Records from a data source
++++++++++

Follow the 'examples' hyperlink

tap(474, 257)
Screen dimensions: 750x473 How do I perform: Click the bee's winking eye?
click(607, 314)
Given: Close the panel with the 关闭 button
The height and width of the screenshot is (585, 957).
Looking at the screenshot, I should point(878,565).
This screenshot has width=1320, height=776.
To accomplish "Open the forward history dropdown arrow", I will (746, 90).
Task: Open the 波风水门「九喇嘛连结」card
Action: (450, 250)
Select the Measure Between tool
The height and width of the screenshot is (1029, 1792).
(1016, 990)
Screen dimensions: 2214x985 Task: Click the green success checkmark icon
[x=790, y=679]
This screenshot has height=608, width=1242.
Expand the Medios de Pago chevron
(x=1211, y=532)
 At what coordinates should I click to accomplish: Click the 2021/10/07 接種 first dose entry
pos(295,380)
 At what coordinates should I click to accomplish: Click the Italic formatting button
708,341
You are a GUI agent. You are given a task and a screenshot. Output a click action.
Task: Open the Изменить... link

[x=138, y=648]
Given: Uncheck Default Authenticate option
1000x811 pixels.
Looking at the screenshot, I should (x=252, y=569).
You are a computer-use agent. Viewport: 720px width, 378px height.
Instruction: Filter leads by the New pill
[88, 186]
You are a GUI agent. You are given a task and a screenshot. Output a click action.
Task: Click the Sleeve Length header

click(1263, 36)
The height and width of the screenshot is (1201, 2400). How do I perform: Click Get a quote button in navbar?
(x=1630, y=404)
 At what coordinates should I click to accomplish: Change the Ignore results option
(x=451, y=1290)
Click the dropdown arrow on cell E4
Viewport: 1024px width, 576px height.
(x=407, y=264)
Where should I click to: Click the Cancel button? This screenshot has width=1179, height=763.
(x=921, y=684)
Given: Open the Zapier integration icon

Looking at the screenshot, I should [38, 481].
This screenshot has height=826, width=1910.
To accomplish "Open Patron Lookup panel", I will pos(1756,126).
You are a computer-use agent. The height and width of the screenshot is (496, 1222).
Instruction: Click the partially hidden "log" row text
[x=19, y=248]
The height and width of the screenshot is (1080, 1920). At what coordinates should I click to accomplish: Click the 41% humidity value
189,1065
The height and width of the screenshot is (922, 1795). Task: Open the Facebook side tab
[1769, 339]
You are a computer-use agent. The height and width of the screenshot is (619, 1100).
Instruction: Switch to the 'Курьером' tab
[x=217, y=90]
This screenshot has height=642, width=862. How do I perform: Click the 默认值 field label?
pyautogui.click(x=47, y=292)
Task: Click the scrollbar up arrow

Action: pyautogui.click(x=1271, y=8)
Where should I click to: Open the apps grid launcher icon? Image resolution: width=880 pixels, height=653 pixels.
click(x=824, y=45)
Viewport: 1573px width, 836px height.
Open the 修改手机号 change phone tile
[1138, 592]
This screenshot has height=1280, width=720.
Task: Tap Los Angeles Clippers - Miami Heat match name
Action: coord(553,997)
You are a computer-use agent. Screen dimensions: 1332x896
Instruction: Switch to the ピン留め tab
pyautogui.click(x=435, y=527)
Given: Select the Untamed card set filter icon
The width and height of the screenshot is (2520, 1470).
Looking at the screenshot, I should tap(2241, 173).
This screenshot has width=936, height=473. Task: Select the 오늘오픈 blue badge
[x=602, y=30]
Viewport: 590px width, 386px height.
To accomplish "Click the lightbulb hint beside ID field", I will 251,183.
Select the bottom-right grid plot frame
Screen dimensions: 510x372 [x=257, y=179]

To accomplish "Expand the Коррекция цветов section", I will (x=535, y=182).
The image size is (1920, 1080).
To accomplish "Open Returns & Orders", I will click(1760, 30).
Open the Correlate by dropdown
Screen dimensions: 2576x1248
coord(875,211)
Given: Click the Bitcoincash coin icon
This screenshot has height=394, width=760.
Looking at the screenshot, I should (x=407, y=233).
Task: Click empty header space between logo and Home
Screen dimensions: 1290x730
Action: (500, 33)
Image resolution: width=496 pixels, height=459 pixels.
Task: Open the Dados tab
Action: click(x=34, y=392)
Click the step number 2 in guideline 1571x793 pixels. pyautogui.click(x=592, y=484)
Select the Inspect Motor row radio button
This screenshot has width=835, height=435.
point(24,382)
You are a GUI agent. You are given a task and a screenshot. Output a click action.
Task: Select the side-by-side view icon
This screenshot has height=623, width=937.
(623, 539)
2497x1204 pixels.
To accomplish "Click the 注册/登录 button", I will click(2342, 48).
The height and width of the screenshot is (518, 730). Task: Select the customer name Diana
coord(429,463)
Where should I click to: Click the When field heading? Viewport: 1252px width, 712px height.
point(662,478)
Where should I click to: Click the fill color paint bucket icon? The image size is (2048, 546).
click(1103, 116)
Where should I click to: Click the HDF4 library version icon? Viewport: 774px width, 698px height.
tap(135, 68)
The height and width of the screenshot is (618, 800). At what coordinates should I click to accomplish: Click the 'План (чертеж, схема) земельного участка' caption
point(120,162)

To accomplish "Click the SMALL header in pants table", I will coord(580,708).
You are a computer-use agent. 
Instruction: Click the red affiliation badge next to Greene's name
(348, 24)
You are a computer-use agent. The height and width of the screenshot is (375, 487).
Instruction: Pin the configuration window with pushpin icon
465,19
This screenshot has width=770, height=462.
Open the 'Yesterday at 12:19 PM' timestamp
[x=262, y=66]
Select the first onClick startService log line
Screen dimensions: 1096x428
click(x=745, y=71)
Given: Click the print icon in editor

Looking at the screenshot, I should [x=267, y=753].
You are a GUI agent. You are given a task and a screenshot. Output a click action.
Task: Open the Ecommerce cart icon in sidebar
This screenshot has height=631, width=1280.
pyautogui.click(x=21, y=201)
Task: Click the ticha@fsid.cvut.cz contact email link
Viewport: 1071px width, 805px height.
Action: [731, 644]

++++++++++

◆ **TASK TO CARRY OUT**: Can you give all of these entries again, substituting "Command:" for each "Instruction:" and leaving every other part untouched?

◆ **THE OUTPUT**:
Follow the 'examples' hyperlink

tap(474, 257)
Screen dimensions: 750x473 How do I perform: Click the bee's winking eye?
click(607, 314)
Given: Close the panel with the 关闭 button
The height and width of the screenshot is (585, 957).
Looking at the screenshot, I should point(878,565).
This screenshot has width=1320, height=776.
To accomplish "Open the forward history dropdown arrow", I will (746, 90).
Task: Open the 波风水门「九喇嘛连结」card
Action: (450, 250)
Select the Measure Between tool
The height and width of the screenshot is (1029, 1792).
(1016, 990)
Screen dimensions: 2214x985 Task: Click the green success checkmark icon
[x=790, y=679]
This screenshot has height=608, width=1242.
Expand the Medios de Pago chevron
(x=1211, y=532)
 At what coordinates should I click to accomplish: Click the 2021/10/07 接種 first dose entry
pos(295,380)
 At what coordinates should I click to accomplish: Click the Italic formatting button
708,341
You are a GUI agent. You are given a task and a screenshot. Output a click action.
Task: Open the Изменить... link

[x=138, y=648]
Given: Uncheck Default Authenticate option
1000x811 pixels.
Looking at the screenshot, I should (x=252, y=569).
You are a computer-use agent. Viewport: 720px width, 378px height.
Command: Filter leads by the New pill
[88, 186]
You are a GUI agent. You are given a task and a screenshot. Output a click action.
Task: Click the Sleeve Length header

click(1263, 36)
The height and width of the screenshot is (1201, 2400). How do I perform: Click Get a quote button in navbar?
(x=1630, y=404)
 At what coordinates should I click to accomplish: Change the Ignore results option
(x=451, y=1290)
Click the dropdown arrow on cell E4
Viewport: 1024px width, 576px height.
(x=407, y=264)
Where should I click to: Click the Cancel button? This screenshot has width=1179, height=763.
(x=921, y=684)
Given: Open the Zapier integration icon

Looking at the screenshot, I should [38, 481].
This screenshot has height=826, width=1910.
To accomplish "Open Patron Lookup panel", I will pos(1756,126).
You are a computer-use agent. The height and width of the screenshot is (496, 1222).
Command: Click the partially hidden "log" row text
[x=19, y=248]
The height and width of the screenshot is (1080, 1920). At what coordinates should I click to accomplish: Click the 41% humidity value
189,1065
The height and width of the screenshot is (922, 1795). Task: Open the Facebook side tab
[1769, 339]
You are a computer-use agent. The height and width of the screenshot is (619, 1100).
Command: Switch to the 'Курьером' tab
[x=217, y=90]
This screenshot has height=642, width=862. How do I perform: Click the 默认值 field label?
pyautogui.click(x=47, y=292)
Task: Click the scrollbar up arrow

Action: pyautogui.click(x=1271, y=8)
Where should I click to: Open the apps grid launcher icon? Image resolution: width=880 pixels, height=653 pixels.
click(x=824, y=45)
Viewport: 1573px width, 836px height.
Open the 修改手机号 change phone tile
[1138, 592]
This screenshot has height=1280, width=720.
Task: Tap Los Angeles Clippers - Miami Heat match name
Action: coord(553,997)
You are a computer-use agent. Screen dimensions: 1332x896
Command: Switch to the ピン留め tab
pyautogui.click(x=435, y=527)
Given: Select the Untamed card set filter icon
The width and height of the screenshot is (2520, 1470).
Looking at the screenshot, I should tap(2241, 173).
This screenshot has width=936, height=473. Task: Select the 오늘오픈 blue badge
[x=602, y=30]
Viewport: 590px width, 386px height.
To accomplish "Click the lightbulb hint beside ID field", I will 251,183.
Select the bottom-right grid plot frame
Screen dimensions: 510x372 [x=257, y=179]

To accomplish "Expand the Коррекция цветов section", I will (x=535, y=182).
The image size is (1920, 1080).
To accomplish "Open Returns & Orders", I will click(1760, 30).
Open the Correlate by dropdown
Screen dimensions: 2576x1248
coord(875,211)
Given: Click the Bitcoincash coin icon
This screenshot has height=394, width=760.
Looking at the screenshot, I should (x=407, y=233).
Task: Click empty header space between logo and Home
Screen dimensions: 1290x730
Action: (500, 33)
Image resolution: width=496 pixels, height=459 pixels.
Task: Open the Dados tab
Action: click(x=34, y=392)
Click the step number 2 in guideline 1571x793 pixels. pyautogui.click(x=592, y=484)
Select the Inspect Motor row radio button
This screenshot has width=835, height=435.
point(24,382)
You are a GUI agent. You are given a task and a screenshot. Output a click action.
Task: Select the side-by-side view icon
This screenshot has height=623, width=937.
(623, 539)
2497x1204 pixels.
To accomplish "Click the 注册/登录 button", I will click(2342, 48).
The height and width of the screenshot is (518, 730). Task: Select the customer name Diana
coord(429,463)
Where should I click to: Click the When field heading? Viewport: 1252px width, 712px height.
point(662,478)
Where should I click to: Click the fill color paint bucket icon? The image size is (2048, 546).
click(1103, 116)
Where should I click to: Click the HDF4 library version icon? Viewport: 774px width, 698px height.
tap(135, 68)
The height and width of the screenshot is (618, 800). At what coordinates should I click to accomplish: Click the 'План (чертеж, схема) земельного участка' caption
point(120,162)

To accomplish "Click the SMALL header in pants table", I will coord(580,708).
You are a computer-use agent. 
Command: Click the red affiliation badge next to Greene's name
(348, 24)
You are a computer-use agent. The height and width of the screenshot is (375, 487).
Command: Pin the configuration window with pushpin icon
465,19
This screenshot has width=770, height=462.
Open the 'Yesterday at 12:19 PM' timestamp
[x=262, y=66]
Select the first onClick startService log line
Screen dimensions: 1096x428
click(x=745, y=71)
Given: Click the print icon in editor

Looking at the screenshot, I should [x=267, y=753].
You are a GUI agent. You are given a task and a screenshot. Output a click action.
Task: Open the Ecommerce cart icon in sidebar
This screenshot has height=631, width=1280.
pyautogui.click(x=21, y=201)
Task: Click the ticha@fsid.cvut.cz contact email link
Viewport: 1071px width, 805px height.
Action: [731, 644]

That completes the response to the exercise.